For the majority of these years I have felt many emotions, spent many frustrating days enveloped in a nagging desperation that the so-called best years of my life, the time in our twenties which is supposed to be racked with happiness, new experiences, success, ultimately the building blocks (or years) of our lives, has been all but wasted being ill .. waiting to get answers, waiting to feel better, waiting for treatment and improvement, all so I can get back to living my life as normally as possible. Many weights were lifted from my shoulders, my heart, and my very being, the day I received my first auto immune diagnoses. Aside from the obvious, one additional weight lifted was the idea and belief that so many of my good years had been taken away from me, wasted, robbed, down the drain with no chance of recovery, and certainly no opportunity to press the rewind button. My mom's statement to me has been repeated over these last few years, but I was not able to accept it and truly appreciate it, .. really be okay with what has been occurring (and what hasn't) as a result of my chronic illnesses, until I allowed myself to see the whole picture, diagnoses in hand. My mom said that this experience, just like with life, has been a true education, one on a doctorate level, and that I had all but earned myself a Ph.D as a result of my ongoing struggles. This idea gave me relief, a sense of peace that I haven't felt in some time, a calm which allowed me to let go of the idea that this time spent being sick, unable to do so many of the things I longed and hoped for, dreamt of, and expected for my life, wasn't for nothing, and that it was a very large, expensive and multi-faceted education which will serve me well in the present and the future. I even hope that as things come full circle, that it may help in the healing of my past, which remains a painful and tender subject with too many layers to count.
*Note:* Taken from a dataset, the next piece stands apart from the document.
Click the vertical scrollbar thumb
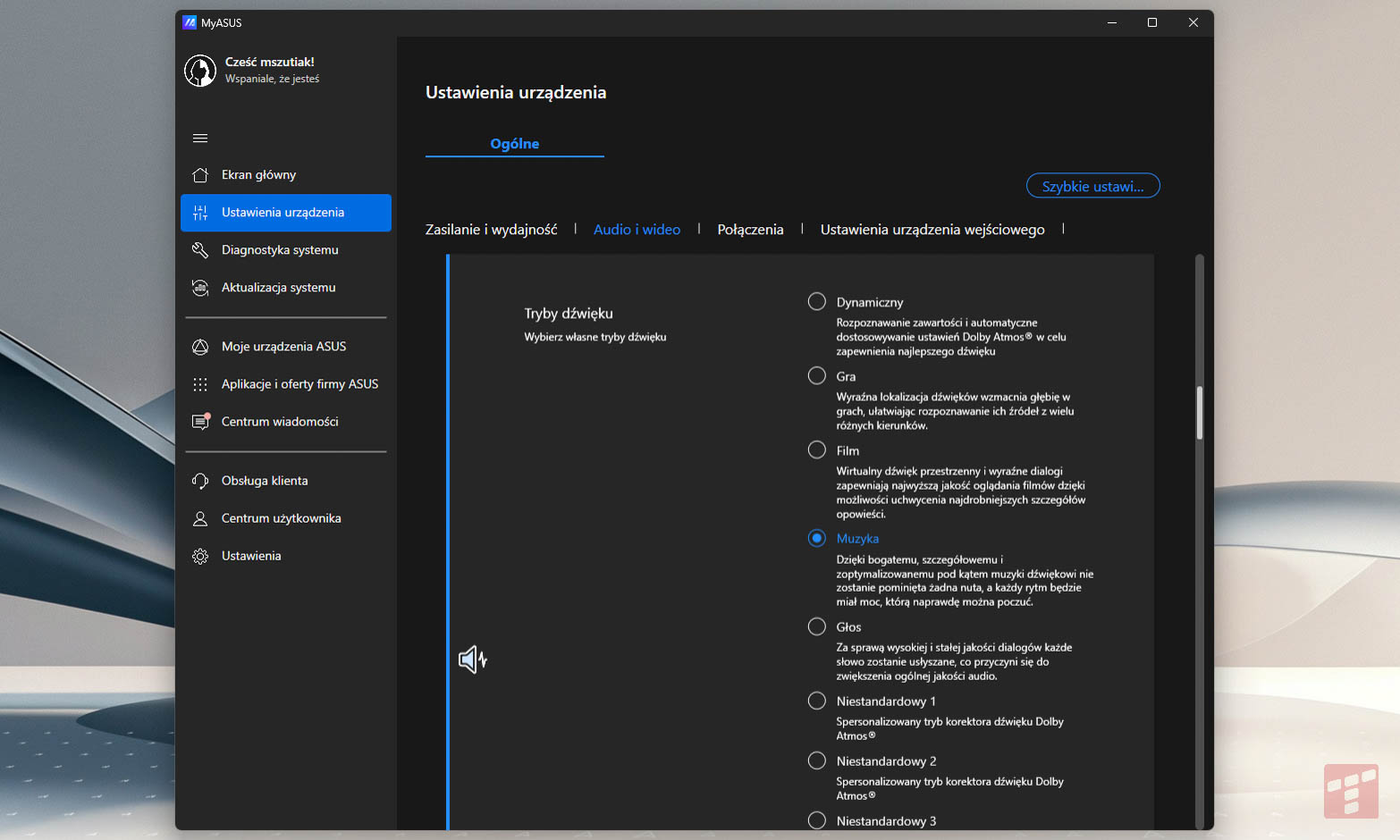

So, here I am; a career patient. A career patient with an extraordinary graduate degree in life with so much more to learn, but so many more lessons to share. And, one thing I know which brings me much comfort, I am not alone, even while I am unique, rarely fit in "the box," and always seem to fall upon the more unusual, more rare circumstances, conditions, diagnoses, and so on, within every department imaginable it seems. 

I am not sure why all of this trauma has happened to me, to my body, to my life .. and yes, while I don't want to throw a pity party and allow it to be my entire life and all of me, I do find it unfair, sad, and lonely. I have always tried to be an honest person, a real person, one with some integrity and compassion, sometimes too much so, and to a fault, and so, I prefer not to sugar coat things, to avoid apologizing for my life and my feelings. I am only human and I am not sure how else I can reach others if I am not just me. I am overly sensitive to things, overly sensitive to others, their feelings and heartbreak, and to how they react to me, so I can't say I don't care what others think and say, as that would be a lie, but, I am working on it ... working on letting go of other's judgments, opinions, beliefs and even criticisms about me and what I've experienced and endured in the life. Holding on to such things doesn't serve me in any positive manner and only generates negativity. This, I know, is yet another lesson for my doctorate degrees in life, and has been tested over and over by my journey with these chronic health conditions. As I have shared before, I believe we are our own best advocates, sometimes the only advocate for ourselves, and so trusting yourself, knowing your body and following your intuition, your gut, is so important, sick or not.